Roozbeh and his wife had moved to a southern Tehran neighborhood called Gomrok, famous in pre-revolutionary days as the gateway to the red-light district. Solmaz, who was otherwise busy petitioning Ershad, the Ministry of Culture and Islamic Guidance, for a license to start a women’s sports magazine, set about making the apartment a home. She had no domestic instinct or experience, but she gamely began to teach herself to cook. A glass-fronted corner cabinet in the couple’s tiny living room displayed a collection of wineglasses and figurines; blue-and-white plates hung on a wall. A large wedding photograph in a gilt frame overlooked the facing wicker-framed couches that crowded the space. In the picture, Roozbeh wore a red flower in his lapel, and Solmaz gripped his shoulder. They looked intelligent, uncomfortable, and young.

“What will you do if I’m arrested?” Roozbeh asked his new bride one evening at home.

“Nothing,” Solmaz teased, smiling. “When you’re released, they’ll make you editor in chief.”
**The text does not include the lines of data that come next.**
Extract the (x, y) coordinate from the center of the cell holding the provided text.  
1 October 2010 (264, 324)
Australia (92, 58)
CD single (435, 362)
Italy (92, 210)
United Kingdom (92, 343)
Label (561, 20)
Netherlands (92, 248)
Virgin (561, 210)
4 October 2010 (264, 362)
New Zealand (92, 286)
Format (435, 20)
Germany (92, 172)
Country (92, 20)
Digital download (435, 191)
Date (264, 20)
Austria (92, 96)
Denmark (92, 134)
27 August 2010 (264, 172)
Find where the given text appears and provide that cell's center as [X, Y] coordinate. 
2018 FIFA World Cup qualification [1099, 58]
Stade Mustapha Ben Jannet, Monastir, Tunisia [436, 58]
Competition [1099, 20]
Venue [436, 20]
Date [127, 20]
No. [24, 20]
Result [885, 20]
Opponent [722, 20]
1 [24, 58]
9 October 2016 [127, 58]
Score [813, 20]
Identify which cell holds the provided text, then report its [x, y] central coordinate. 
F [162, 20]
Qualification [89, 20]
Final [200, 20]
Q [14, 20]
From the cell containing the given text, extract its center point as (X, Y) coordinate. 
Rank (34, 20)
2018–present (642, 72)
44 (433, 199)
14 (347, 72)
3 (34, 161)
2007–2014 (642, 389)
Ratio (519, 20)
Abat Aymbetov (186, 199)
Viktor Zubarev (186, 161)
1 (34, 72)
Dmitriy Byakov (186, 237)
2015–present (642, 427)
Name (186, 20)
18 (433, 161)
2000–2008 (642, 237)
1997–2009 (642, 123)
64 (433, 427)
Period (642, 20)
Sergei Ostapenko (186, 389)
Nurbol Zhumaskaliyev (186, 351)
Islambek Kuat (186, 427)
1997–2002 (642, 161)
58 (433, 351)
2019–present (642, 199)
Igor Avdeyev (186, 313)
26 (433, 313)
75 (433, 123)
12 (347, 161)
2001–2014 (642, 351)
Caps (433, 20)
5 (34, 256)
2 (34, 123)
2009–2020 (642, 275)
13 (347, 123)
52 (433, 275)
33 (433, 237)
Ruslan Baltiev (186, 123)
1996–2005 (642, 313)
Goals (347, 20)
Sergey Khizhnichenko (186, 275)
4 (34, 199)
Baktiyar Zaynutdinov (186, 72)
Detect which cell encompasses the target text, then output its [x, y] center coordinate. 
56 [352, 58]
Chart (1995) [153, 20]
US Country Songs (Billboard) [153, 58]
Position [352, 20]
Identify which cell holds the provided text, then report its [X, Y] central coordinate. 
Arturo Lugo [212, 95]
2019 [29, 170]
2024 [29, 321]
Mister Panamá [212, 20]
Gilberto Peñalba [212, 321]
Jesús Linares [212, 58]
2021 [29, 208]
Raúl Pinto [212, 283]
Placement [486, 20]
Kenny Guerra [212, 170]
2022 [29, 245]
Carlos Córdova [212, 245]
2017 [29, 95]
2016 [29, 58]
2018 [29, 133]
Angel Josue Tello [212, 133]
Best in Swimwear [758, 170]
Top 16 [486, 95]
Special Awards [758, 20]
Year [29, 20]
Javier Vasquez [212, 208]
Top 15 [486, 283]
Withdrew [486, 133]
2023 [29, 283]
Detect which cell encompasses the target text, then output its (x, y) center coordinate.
She was cracking wise about the way journalists made heroes of political prisoners. But she was also trying to puncture the tension she sensed building in him. Moments later she confronted herself in the bathroom mirror. It was a valid question he had asked. What would she do?

She would give as good as she got, she told herself. It wouldn’t be an equal fight, but she would make those responsible suffer.

Solmaz woke Roozbeh early on the morning of September 27, 2004. She’d had a terrible dream, she told him. She’d dreamt that he was arrested in a small café where they sat with Shahram’s brother and another colleague. The colleague was covered in blood. Roozbeh rose from sleep and stood at the bedside. The doorbell rang.

Shahram had protected Roozbeh’s address, but their former roommate
had not managed to hold out. He was at Roozbeh’s door now, with the men who had arrested Shahram. They wanted Roozbeh, he told Solmaz through the door. They had forced him to lead them there. Solmaz hesitated only long enough to catch Roozbeh’s eye. She girded herself inside, determined to show no emotion. Her composure, she felt somehow certain, was vital, both for Roozbeh’s peace of mind and for whatever lay ahead of them. And then she opened the door.